AstroVR is an online collaboratory for astronomy/astrophysics researchers, and was a test site for the Jupiter client, where various applications for it were developed. Although the Jupiter project is now over, AstroVR still provides several useful online astronomy services. Here we focus on its accomplishments as a testbed for Jupiter.
Pavel Curtis, David Nichols, and Dave Van Buren designed graphical interfaces to common MOO tools such as editing and communication systems, thereby enabling them to bootstrap further development of AstroVR and Jupiter. For example, editing code line-by-line through a telnet connection is a tedious, error-prone process made easier by a graphical interface, demonstrated below.
This graphical editor greatly improved both the speed and accuracy with which code could be developed, and was an important and often-used tool. Other development tools also helped facilitate RAD (Rapid Application Development). New users were able to construct complex tools with intricate interfaces in a matter of weeks. For example, my first project (which included learning MOO programming and how to use Jupiter) was developing an interface to an image analysis tool (Skyview) with support for collaborative analysis sessions (i.e., application sharing). Total time: five weeks.
Another class of tools were those for in-MOO communications, including whiteboards, post-it notes, and registration forms.
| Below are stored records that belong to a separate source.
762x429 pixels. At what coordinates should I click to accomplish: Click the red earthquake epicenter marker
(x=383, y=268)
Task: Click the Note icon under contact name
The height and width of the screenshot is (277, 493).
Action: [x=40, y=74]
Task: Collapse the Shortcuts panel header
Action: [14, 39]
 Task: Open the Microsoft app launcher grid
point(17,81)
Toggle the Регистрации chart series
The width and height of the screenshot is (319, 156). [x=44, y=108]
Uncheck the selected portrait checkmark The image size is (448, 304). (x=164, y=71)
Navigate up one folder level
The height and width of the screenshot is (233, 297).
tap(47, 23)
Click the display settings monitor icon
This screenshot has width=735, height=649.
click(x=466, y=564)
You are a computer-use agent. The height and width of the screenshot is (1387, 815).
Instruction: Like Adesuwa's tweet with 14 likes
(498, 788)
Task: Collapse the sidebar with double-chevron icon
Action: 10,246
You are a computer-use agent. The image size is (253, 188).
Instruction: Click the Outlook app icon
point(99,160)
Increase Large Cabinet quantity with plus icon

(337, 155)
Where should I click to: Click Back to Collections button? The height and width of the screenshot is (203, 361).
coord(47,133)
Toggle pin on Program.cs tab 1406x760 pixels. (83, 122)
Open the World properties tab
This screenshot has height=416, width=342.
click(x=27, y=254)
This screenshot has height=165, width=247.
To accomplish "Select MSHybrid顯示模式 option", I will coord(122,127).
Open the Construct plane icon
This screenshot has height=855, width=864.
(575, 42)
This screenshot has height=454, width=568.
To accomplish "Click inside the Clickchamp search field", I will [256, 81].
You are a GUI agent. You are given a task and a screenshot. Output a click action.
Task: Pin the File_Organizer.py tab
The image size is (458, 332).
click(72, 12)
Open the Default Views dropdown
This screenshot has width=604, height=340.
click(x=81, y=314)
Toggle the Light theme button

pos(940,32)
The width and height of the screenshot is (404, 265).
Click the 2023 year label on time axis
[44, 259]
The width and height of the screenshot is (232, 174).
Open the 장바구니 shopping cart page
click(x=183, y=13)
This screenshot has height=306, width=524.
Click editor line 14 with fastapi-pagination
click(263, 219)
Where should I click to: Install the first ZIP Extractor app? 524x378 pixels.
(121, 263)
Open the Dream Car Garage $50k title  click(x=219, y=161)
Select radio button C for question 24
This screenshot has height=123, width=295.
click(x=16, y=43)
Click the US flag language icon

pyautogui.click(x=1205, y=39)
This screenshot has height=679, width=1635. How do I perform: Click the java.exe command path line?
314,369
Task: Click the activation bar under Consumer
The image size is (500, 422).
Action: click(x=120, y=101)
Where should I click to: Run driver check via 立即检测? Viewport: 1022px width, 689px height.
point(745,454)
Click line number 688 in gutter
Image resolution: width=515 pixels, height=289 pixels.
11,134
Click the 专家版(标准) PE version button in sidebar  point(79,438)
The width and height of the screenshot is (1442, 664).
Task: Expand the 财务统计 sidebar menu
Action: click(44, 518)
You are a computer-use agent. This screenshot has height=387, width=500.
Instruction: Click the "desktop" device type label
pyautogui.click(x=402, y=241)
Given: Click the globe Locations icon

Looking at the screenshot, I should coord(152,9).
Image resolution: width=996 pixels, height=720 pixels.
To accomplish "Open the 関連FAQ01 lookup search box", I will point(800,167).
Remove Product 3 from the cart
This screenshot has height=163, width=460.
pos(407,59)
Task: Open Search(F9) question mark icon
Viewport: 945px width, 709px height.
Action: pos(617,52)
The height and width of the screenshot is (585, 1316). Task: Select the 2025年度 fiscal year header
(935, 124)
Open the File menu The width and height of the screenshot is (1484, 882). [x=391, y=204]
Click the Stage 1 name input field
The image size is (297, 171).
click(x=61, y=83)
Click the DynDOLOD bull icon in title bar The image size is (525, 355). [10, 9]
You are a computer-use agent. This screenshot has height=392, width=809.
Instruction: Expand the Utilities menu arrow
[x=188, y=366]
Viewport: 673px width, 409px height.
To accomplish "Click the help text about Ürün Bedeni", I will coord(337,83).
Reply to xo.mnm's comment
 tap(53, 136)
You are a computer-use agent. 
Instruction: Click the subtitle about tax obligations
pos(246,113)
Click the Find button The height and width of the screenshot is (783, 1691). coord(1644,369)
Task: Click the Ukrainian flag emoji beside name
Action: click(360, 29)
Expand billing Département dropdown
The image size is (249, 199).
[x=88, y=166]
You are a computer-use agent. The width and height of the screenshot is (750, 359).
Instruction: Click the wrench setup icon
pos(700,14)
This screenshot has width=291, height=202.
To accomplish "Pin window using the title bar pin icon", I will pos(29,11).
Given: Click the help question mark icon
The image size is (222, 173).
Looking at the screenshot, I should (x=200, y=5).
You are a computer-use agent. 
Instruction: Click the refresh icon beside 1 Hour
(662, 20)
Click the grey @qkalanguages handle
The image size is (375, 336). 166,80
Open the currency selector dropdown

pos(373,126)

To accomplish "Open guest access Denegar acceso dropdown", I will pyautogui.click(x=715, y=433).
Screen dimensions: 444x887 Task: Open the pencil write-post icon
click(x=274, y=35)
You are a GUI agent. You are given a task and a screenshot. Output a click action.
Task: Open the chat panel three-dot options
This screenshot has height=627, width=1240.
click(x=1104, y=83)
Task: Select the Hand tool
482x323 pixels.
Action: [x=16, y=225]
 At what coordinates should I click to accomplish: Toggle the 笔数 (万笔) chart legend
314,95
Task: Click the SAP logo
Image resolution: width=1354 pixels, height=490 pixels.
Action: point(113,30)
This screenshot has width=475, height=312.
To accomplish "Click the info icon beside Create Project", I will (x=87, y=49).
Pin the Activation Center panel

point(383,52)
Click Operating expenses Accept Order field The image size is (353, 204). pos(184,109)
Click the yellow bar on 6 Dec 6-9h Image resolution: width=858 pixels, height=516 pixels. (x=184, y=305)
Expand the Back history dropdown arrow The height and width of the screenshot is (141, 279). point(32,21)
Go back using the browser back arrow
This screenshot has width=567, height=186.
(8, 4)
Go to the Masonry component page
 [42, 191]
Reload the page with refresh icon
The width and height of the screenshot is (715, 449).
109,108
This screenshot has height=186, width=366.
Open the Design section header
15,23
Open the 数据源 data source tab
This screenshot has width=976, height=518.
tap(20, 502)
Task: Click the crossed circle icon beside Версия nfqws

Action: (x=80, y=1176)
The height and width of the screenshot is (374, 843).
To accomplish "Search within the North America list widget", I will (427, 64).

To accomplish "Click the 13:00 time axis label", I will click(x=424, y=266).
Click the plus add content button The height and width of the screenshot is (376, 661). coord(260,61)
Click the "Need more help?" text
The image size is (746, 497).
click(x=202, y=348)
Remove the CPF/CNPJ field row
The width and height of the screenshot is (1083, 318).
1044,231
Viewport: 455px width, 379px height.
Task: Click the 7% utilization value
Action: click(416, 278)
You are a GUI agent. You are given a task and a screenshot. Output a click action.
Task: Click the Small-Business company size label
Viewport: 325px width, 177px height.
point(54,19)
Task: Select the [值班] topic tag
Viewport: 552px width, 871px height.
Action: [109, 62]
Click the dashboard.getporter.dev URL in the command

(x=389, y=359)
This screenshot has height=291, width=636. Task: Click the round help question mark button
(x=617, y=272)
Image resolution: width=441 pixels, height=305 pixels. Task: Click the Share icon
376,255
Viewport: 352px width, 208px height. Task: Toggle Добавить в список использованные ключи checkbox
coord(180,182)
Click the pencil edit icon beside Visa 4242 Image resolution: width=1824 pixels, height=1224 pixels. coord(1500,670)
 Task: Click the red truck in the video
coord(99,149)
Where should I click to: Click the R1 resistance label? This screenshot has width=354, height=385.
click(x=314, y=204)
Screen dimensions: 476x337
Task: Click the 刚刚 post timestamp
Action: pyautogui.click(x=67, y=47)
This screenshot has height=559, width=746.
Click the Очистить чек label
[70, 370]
More information about these can be found starting in the section after next (teleconferencing).
Weekly (more or less) meetings between Dave Van Buren and Michael Brundage in Pasadena and the Jupiter project team in Palo Alto were held online in AstroVR. These meetings, and the tools developed during the course of the Jupiter project, aptly demonstrated the effectiveness of this system for collaboration and research. The participants learned many important lessons in the design and implementation of these virtual worlds.